Hi everybody,
I am new to bioinformatics and I am following a de novo transcriptom assembly workflow. I have about 20 paired end fastq files (10*2 files). The assembly has finished and I got a Trinity.fasta as output. I am now working on a susbset of interested transcripts in a fasta file : subset.fasta.
What I did is running a bowtie2 (using my reads and subset.fasta) and now I have 10 .bam files associated. I have checked some tools like HTseq but I am honestly lost in the documentation.
Does anyone know an easy ro reach my goal from there (the number of reads mapping each transcript of subset.fasta for each of my 10 samples) ?
Thank you for your support !
It's still not clear to me what you are doing. This is DNASeq? RNASeq? Do you have assemblies or just bams?
It is RNA seq. From my reads files I got an assembly Trinity.fasta. I am working now on a subset of the Trinity.fasta : subset.fasta. And now I have 10 .bam files that I got thanks to bowtie2 (using as inputs all the reads and subset.fasta).

(Items from a dataset)
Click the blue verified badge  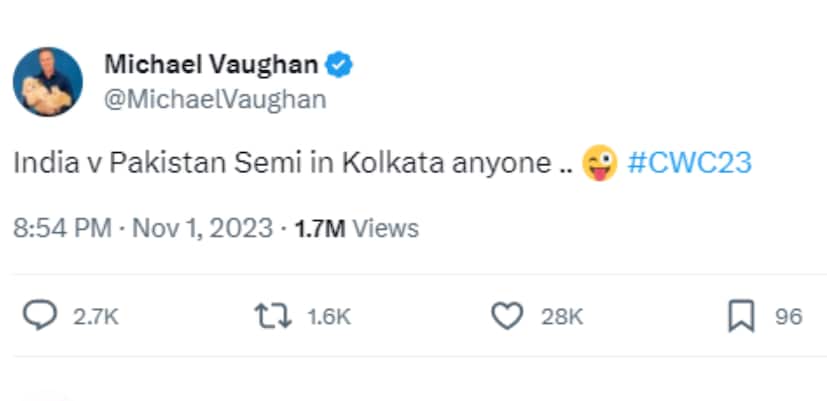pyautogui.click(x=342, y=66)
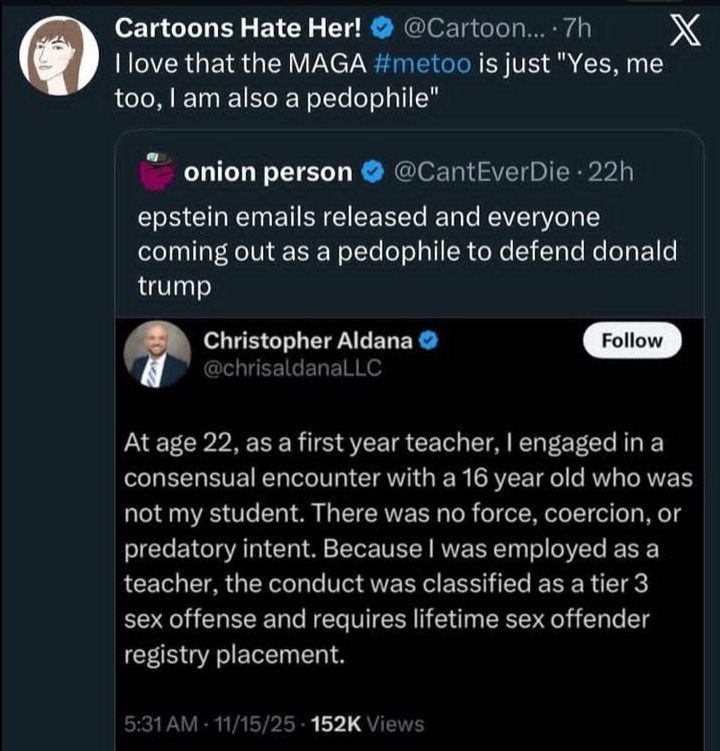Click Christopher Aldana's verified checkmark

click(426, 341)
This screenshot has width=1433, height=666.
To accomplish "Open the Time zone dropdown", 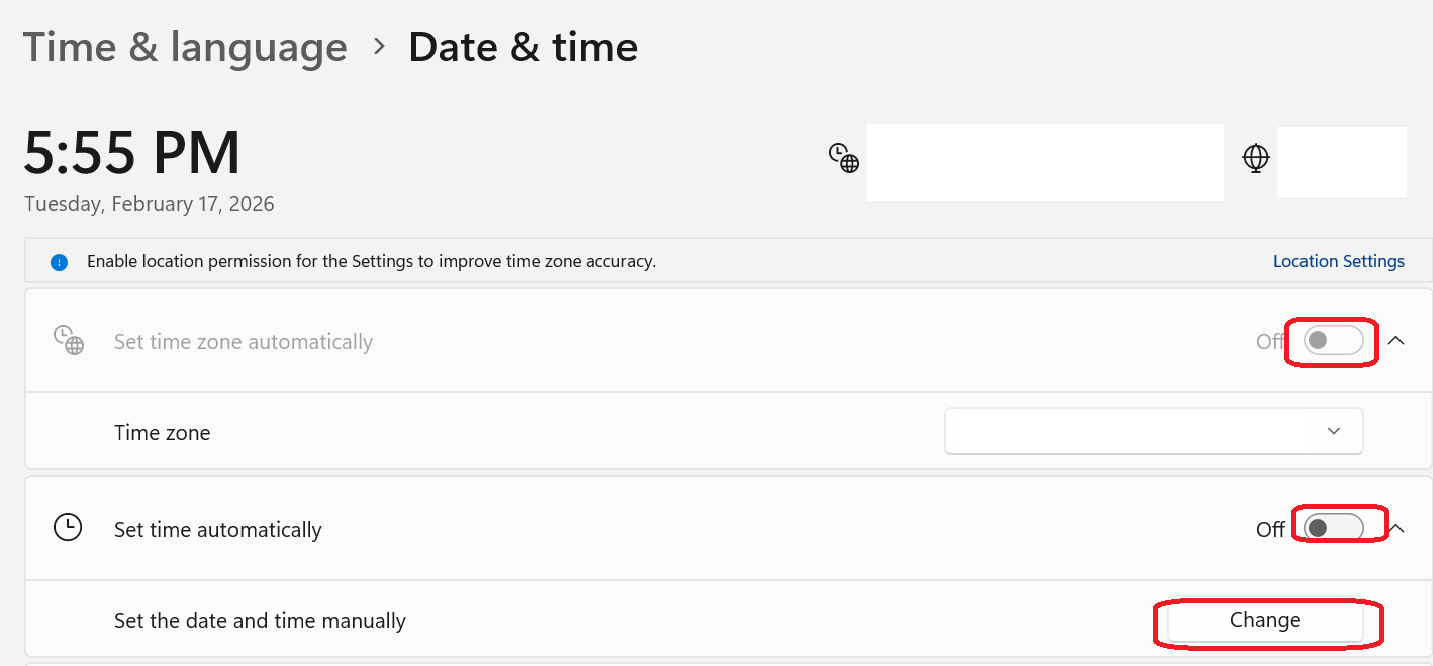I will pos(1153,431).
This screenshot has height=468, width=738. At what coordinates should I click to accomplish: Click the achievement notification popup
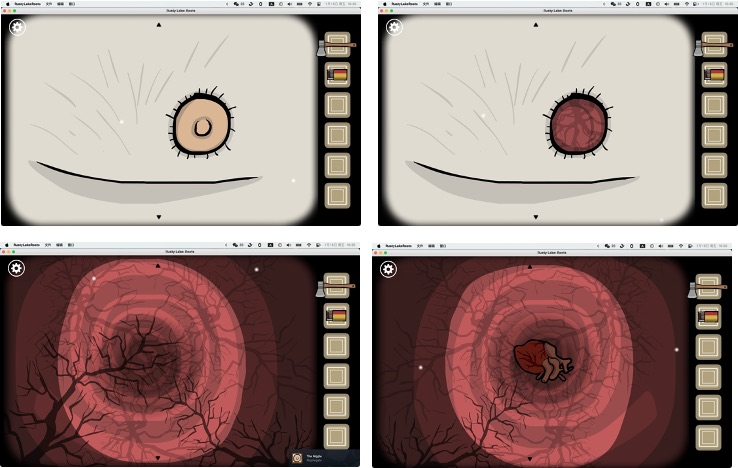[x=323, y=458]
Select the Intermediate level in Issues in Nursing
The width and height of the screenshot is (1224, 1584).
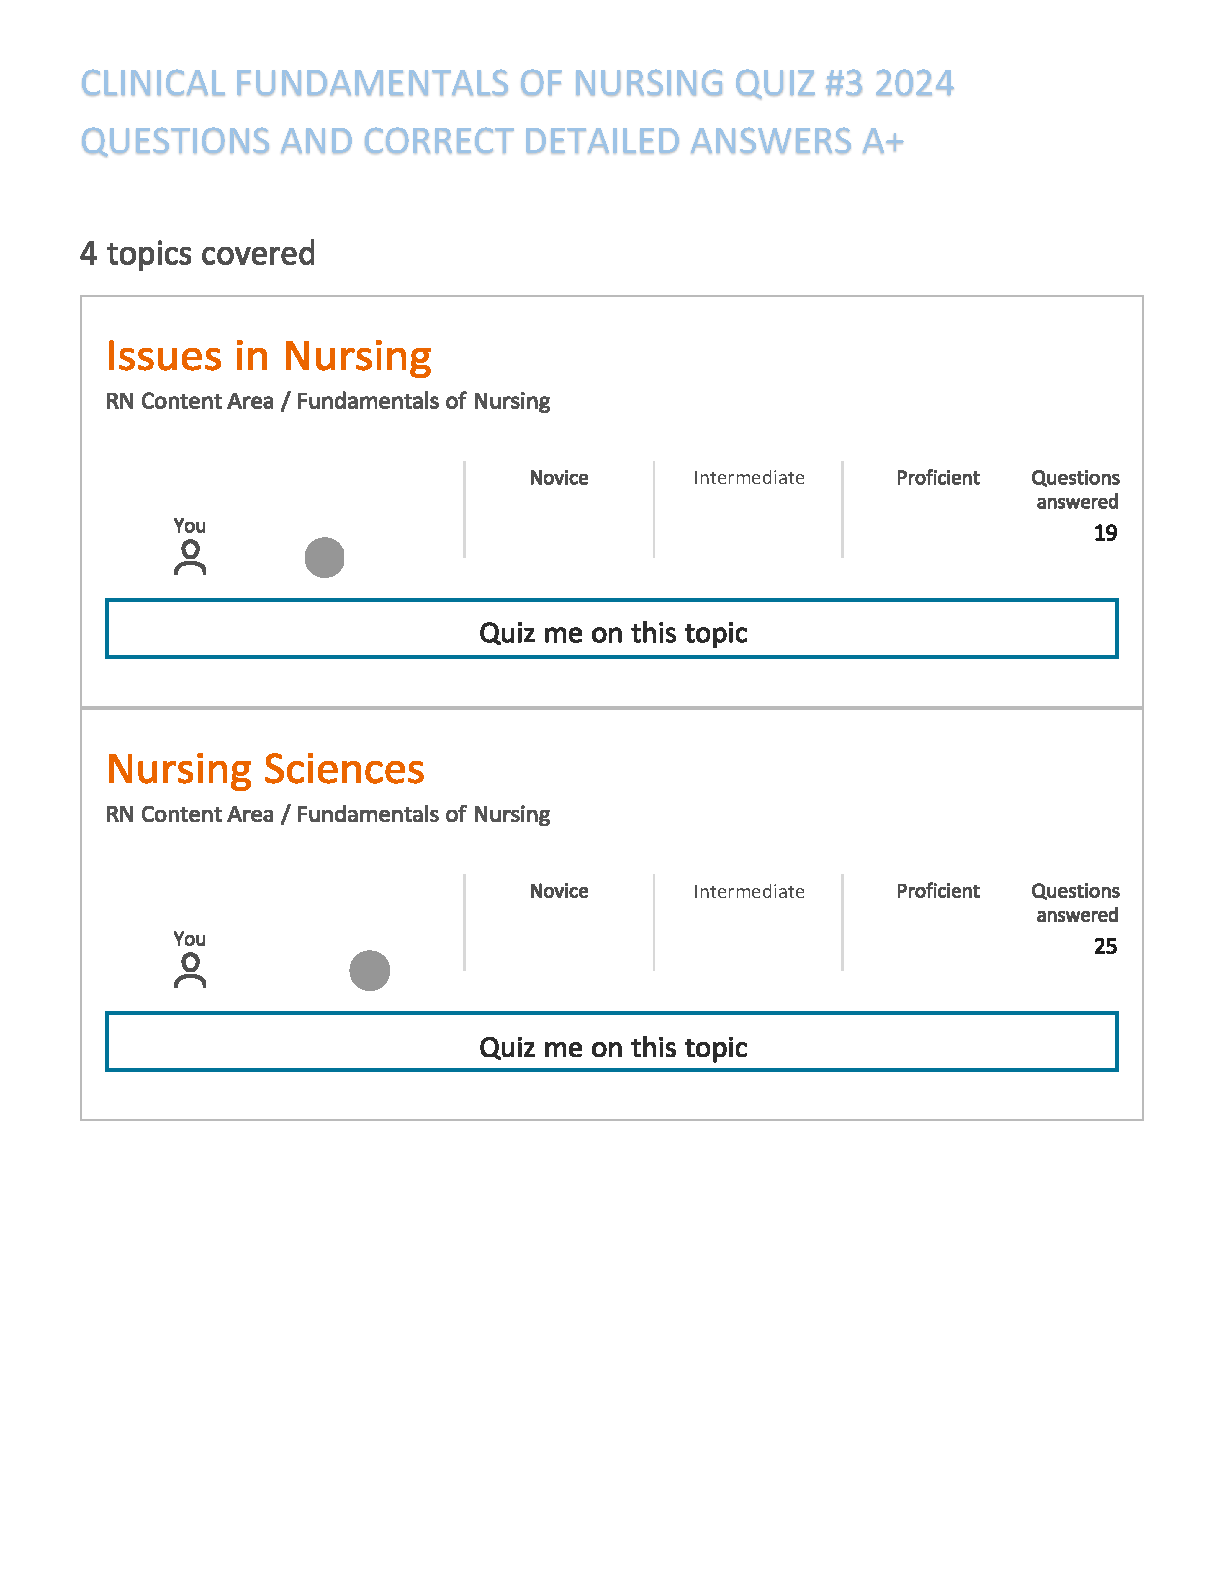[749, 478]
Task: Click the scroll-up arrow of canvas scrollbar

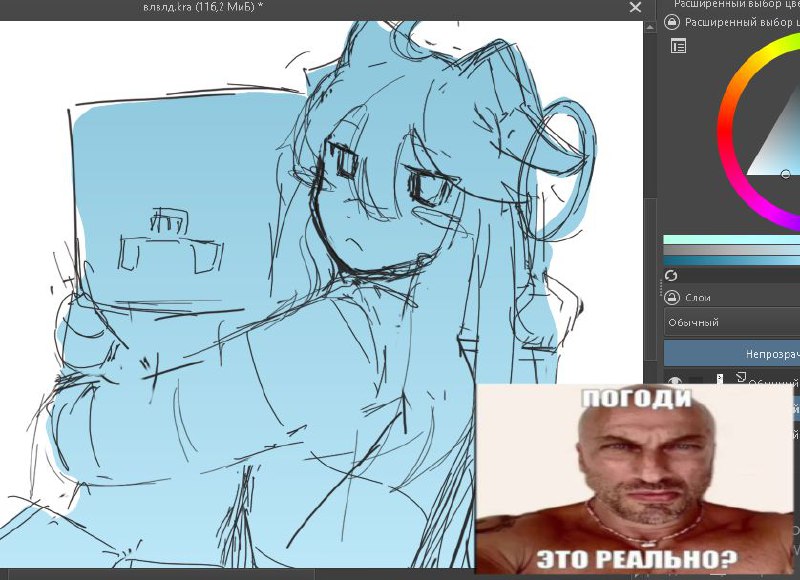Action: (650, 28)
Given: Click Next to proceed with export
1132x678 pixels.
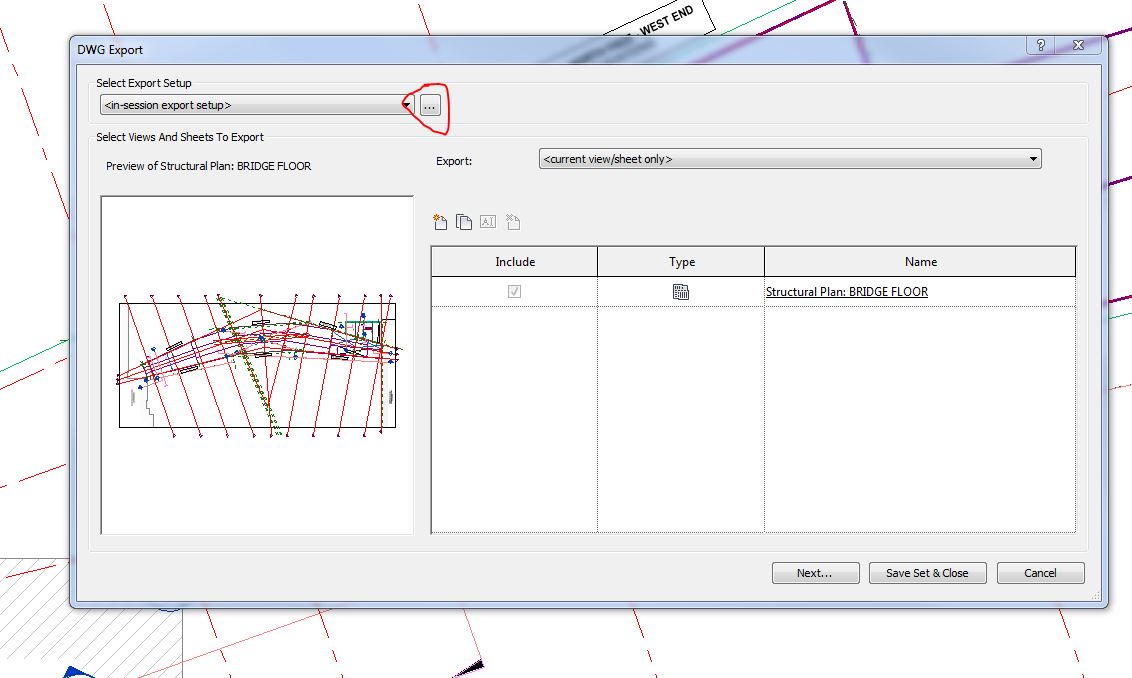Looking at the screenshot, I should pos(815,572).
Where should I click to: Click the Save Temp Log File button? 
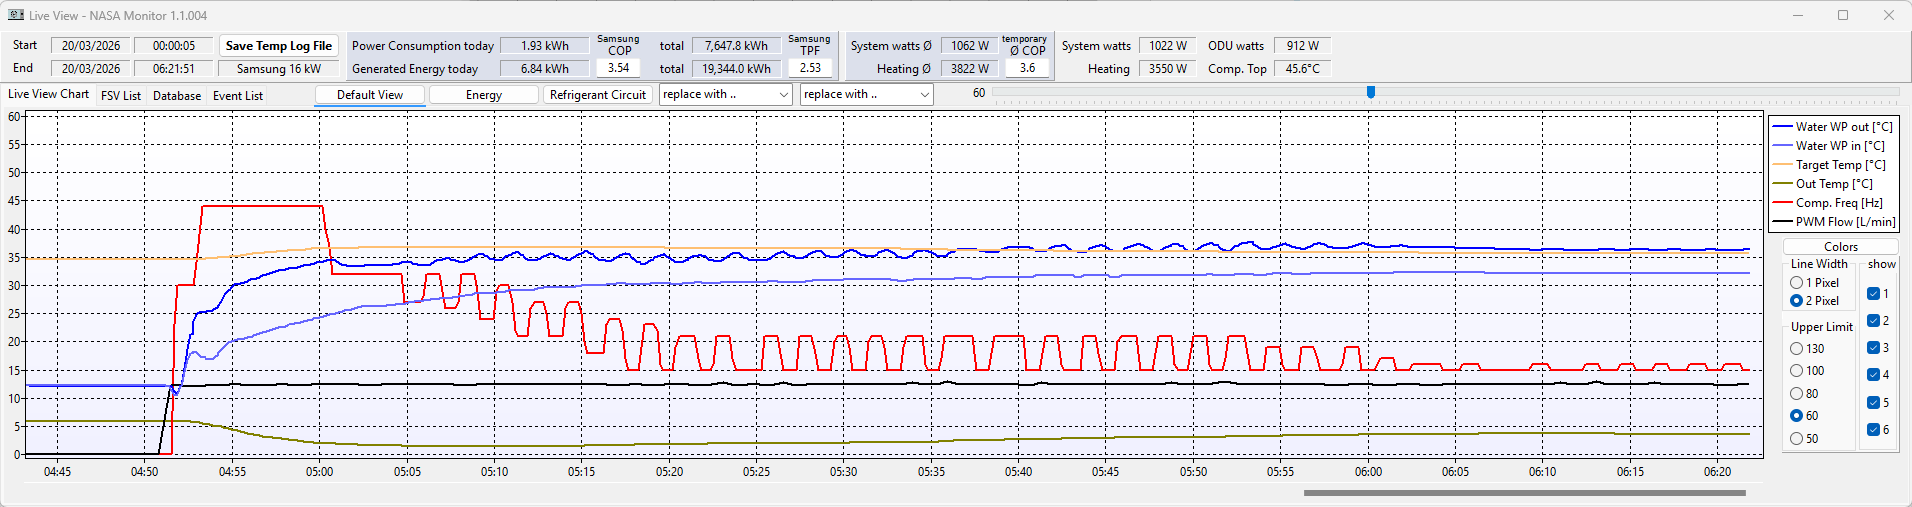click(x=278, y=46)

| Your objective |
Answer these questions from the forum thread:
(a) About how many paired-end fastq files does the original poster have?
(b) Which tool produced the 10 .bam files?
(c) When asked, what type of sequencing data does the poster say it is?

| Solution to this problem |
(a) About 20 (10*2 files).
(b) Bowtie2.
(c) RNA seq.